Paul Evans Aidoo, le ministre de la région de l’ouest du Ghana, a ordonné mercredi l’arrestation immédiate de tous les homosexuels de la région, selon le site de Myjoyonline, l’une des radios d’info les plus écoutées du pays. Le ministre a également ordonné au bureau national des investigations et à toutes les agences de sécurité de déloger les individus susceptibles d’être gays. Rappelons qu’au Ghana, l’homosexualité masculine est punie par dix ans de prison au minimum par la loi qui condamne «les relations charnelles contre-nature», tandis que l’homosexualité féminine est légale.

CAMPAGNE HOMOPHOBE
Il ne s’agit pas d’un acte isolé. Depuis des mois, le gouvernement mène une campagne contre l’homosexualité.

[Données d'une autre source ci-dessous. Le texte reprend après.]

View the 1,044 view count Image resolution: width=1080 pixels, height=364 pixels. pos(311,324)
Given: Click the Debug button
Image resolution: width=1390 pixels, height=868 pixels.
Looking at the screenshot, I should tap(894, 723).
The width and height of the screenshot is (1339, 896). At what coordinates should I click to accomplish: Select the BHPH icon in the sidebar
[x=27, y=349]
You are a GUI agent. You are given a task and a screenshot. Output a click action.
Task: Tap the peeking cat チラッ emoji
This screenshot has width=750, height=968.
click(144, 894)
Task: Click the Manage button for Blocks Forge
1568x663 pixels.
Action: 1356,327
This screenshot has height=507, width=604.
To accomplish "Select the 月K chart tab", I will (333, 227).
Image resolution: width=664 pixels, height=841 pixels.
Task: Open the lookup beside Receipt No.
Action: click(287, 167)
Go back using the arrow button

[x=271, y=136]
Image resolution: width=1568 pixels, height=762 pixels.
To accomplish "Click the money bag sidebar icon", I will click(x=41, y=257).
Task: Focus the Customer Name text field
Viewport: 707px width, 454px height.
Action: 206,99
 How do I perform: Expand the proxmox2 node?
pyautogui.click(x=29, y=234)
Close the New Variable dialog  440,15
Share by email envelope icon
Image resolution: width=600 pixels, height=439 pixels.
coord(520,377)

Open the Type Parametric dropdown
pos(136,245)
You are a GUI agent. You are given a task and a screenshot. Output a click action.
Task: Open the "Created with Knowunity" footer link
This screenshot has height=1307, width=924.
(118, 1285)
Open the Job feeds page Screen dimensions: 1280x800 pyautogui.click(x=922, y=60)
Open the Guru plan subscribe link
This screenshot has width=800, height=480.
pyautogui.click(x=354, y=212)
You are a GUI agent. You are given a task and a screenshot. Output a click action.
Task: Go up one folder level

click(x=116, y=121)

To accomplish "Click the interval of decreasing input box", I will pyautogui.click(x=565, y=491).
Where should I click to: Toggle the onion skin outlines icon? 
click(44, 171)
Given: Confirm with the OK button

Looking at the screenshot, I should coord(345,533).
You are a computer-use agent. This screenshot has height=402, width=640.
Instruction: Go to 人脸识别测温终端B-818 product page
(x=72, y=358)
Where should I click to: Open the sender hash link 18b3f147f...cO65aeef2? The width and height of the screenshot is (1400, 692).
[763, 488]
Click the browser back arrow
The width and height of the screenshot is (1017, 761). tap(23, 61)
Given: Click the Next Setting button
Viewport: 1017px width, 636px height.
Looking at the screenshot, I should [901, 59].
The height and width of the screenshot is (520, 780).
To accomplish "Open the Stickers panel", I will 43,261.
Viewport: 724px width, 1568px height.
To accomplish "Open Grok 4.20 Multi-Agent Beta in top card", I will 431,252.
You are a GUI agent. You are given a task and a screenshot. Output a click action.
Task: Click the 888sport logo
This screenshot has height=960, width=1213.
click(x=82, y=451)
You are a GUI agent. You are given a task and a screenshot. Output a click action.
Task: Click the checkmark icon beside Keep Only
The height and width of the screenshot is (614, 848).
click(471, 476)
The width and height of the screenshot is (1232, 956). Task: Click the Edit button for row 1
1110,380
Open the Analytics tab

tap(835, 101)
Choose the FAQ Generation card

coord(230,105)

Le 19 juillet, le conseil chrétien ghanéen a condamné les pratiques homosexuelles et appelé la population à voter contre les politiciens défendant les droits LGBT, rapporte Myjoyonline.

La semaine dernière, le Président de la République, John Atta-Mills, se serait engagé auprès des membres du clergé à «prendre des mesures pour lutter contre la menace de l’homosexualité», selon l’Ilga. Enfin le mois dernier, un parlementaire a averti les gays et les lesbiennes qu’ils risquaient d’être lynchés voire tués s’ils ne mettaient pas fin à leurs «actes diaboliques».

Paul Evans Aidoo a par ailleurs déclaré lors d’une interview avec Joy News que «tous les efforts étaient faits pour chasser ces individus de la société». Après leur arrestation, les gays seront traînés au tribunal afin de «tester la force de la loi qui condamne l’homosexualité».